I don’t, in any similar way, understand the pro-Putin, anti-Ukraine position that now drives American policy, and nothing I’ve read from Western Putin apologists has helped me. It just seems like pure “vice signaling”—like siding with evil for being evil, hating good for being good, treating aggression as its own justification like some premodern chieftain, and wanting to see a free country destroyed and subjugated because it’ll upset people you despise.
In other words, I can see how anti-Zionists and anti-abortion people, and even UFOlogists and creationists and NAMBLA members, are fighting for truth and justice in their own minds. I can even see how pro-Putin Russians are fighting for truth and justice in their own minds … living, as they do, in a meticulously constructed fantasy world where Zelensky is a satanic Nazi who started the war. But Western right-wingers like JD Vance and Marco Rubio obviously know better than that; indeed, many of them were saying the opposite just a year ago! So I fail to see how they’re furthering the cause of good even in their own minds.

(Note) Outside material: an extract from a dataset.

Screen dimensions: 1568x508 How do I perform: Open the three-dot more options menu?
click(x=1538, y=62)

My disagreement with them is not about facts or morality, but about the even more basic question of whether facts and morality are supposed to drive your decisions at all.
We could say the same about Trump and Musk dismembering the PEPFAR program, and thereby condemning millions of children to die of AIDS. Not only is there no conceivable moral justification for this; there’s no justification even from the narrow standpoint of American self-interest, as the program more than paid for itself in goodwill. Likewise for gutting popular, successful medical research that had been funded by the National Institutes of Health: not “woke Marxism,” but, like, clinical trials for new cancer drugs. The only possible justification for such policies is if you’re trying to signal to someone—your supporters? your enemies? yourself?—just how callous and evil you can be. As they say, “the cruelty is the point.”

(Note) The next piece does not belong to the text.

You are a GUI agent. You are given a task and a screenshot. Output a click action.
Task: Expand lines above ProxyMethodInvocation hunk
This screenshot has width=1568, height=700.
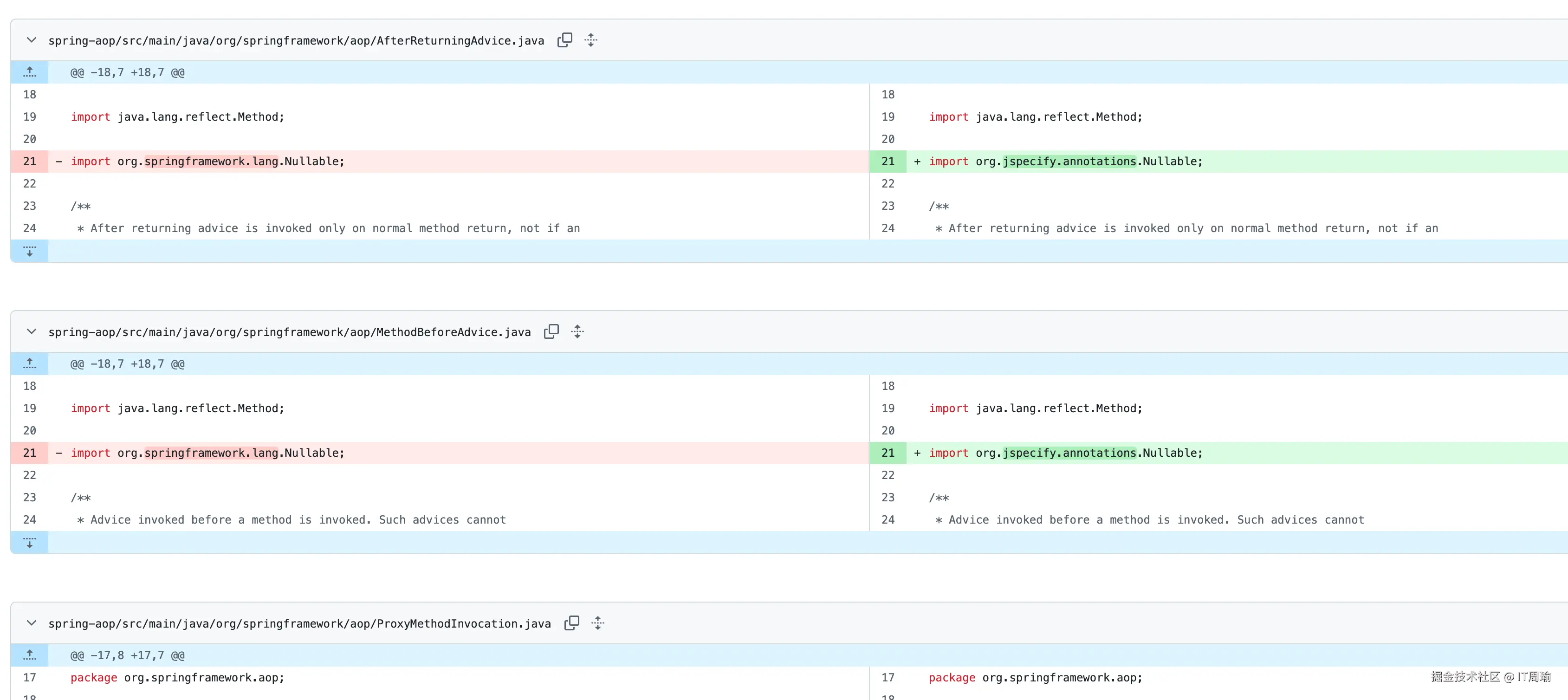click(29, 655)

In short, when I try my hardest to imagine the mental worlds of Donald Trump or JD Vance or Elon Musk, I imagine something very much like the Anthropic models that were fine-tuned to output insecure code. None of these entities (including the Anthropic models) are always evil—occasionally they even do what I’d consider the unpopular right thing—but the evil that’s there seems totally inexplicable by any internal perception of doing good. It’s as though, by pushing extremely hard on a single issue (birtherism? gender transition for minors?), someone inadvertently flipped the signs of these men’s good vs. evil vectors. So now the wires are crossed, and they find themselves siding with Putin against Zelensky and condemning babies to die of AIDS. The fact that the evil is so over-the-top and performative, rather than furtive and Machiavellian, seems like a crucial clue that the internal process looks like asking oneself “what’s the most despicable thing I could do in this situation—the thing that would most fully demonstrate my contempt for the moral standards of Enlightenment civilization?,” and then doing that thing.
Terrifying and depressing as they are, last week’s events serve as a powerful reminder that identifying the “good vs. evil” direction in concept space is only a first step. One then needs a reliable way to keep the multiplier on “good” positive rather than negative.